Contrastive Learning with Synthetic Positives
Dewen Zeng, Yawen Wu, Xinrong Hu, Xiaowei Xu, Yiyu Shi
TL;DR
This work addresses the limited diversity of positives in contrastive self-supervised learning by replacing only easy nearest-neighbor positives with synthetic positives generated by an unconditional diffusion model. It introduces CLSP, which uses feature interpolation $h = w \cdot h + (1-w) \cdot h_{anchor}$ to produce hard positives $x_i^3$ and augments the standard loss with $L = \sum_{i,k} L_{i,k} + \lambda \sum_i (z_i^2 - z_i^3)^2$, leveraging a pre-generated candidate set of size $k \le 8$. Empirically, CLSP variants outperform strong baselines on CIFAR10/100, STL10, and ImageNet100 in linear and transfer evaluations, with notable gains such as around 2.9 percentage points on CIFAR10 and, for CIFAR100, up to about 6.2 points, and 6/8 downstream improvements in transfer tasks.
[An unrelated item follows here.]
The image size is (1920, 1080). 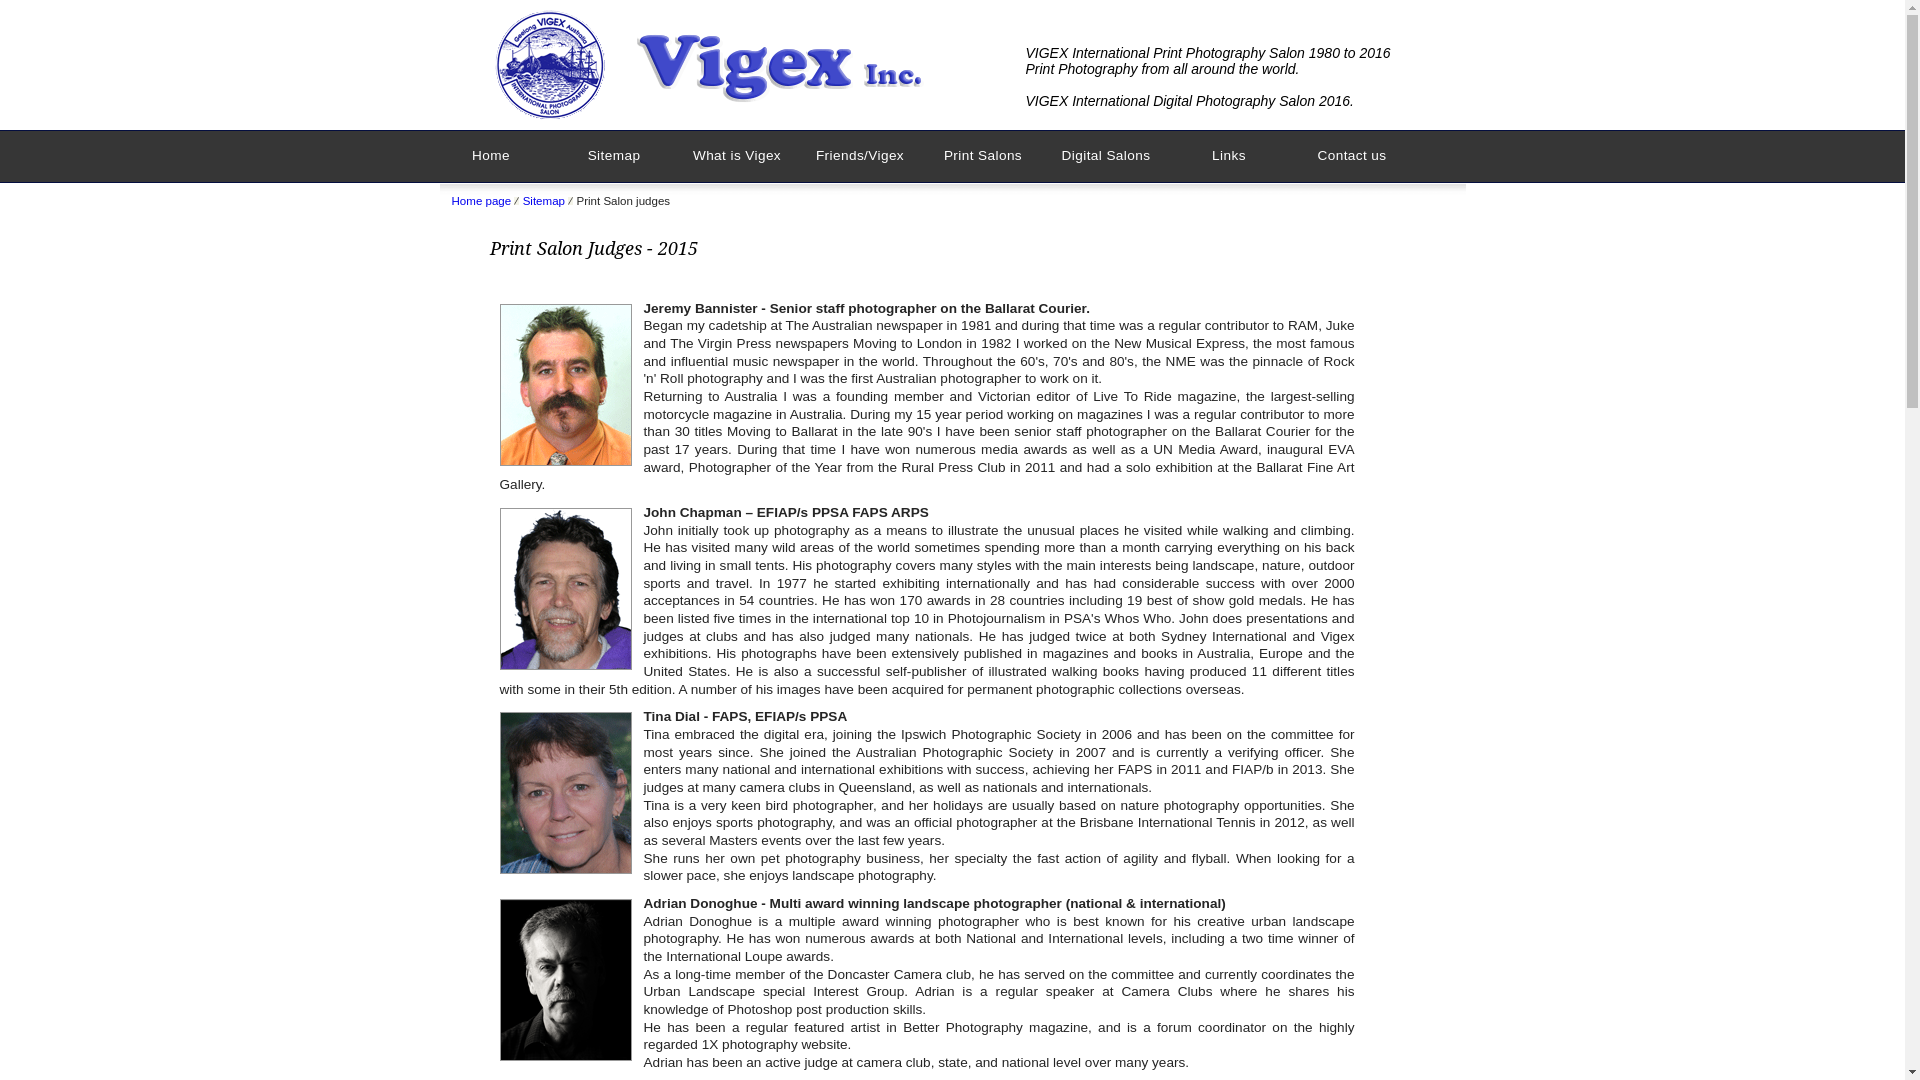 What do you see at coordinates (1351, 155) in the screenshot?
I see `'Contact us'` at bounding box center [1351, 155].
The results position diffusion-guided synthetic positives as a robust baseline for diffusion-assisted SSL and encourage scaling to larger datasets and broader tasks.
Abstract
Contrastive learning with the nearest neighbor has proved to be one of the most efficient self-supervised learning (SSL) techniques by utilizing the similarity of multiple instances within the same class. However, its efficacy is constrained as the nearest neighbor algorithm primarily identifies "easy" positive pairs, where the representations are already closely located in the embedding space. In this paper, we introduce a novel approach called Contrastive Learning with Synthetic Positives (CLSP) that utilizes synthetic images, generated by an unconditional diffusion model, as the additional positives to help the model learn from diverse positives. Through feature interpolation in the diffusion model sampling process, we generate images with distinct backgrounds yet similar semantic content to the anchor image. These images are considered "hard" positives for the anchor image, and when included as supplementary positives in the contrastive loss, they contribute to a performance improvement of over 2% and 1% in linear evaluation compared to the previous NNCLR and All4One methods across multiple benchmark datasets such as CIFAR10, achieving state-of-the-art methods. On transfer learning benchmarks, CLSP outperforms existing SSL frameworks on 6 out of 8 downstream datasets. We believe CLSP establishes a valuable baseline for future SSL studies incorporating synthetic data in the training process.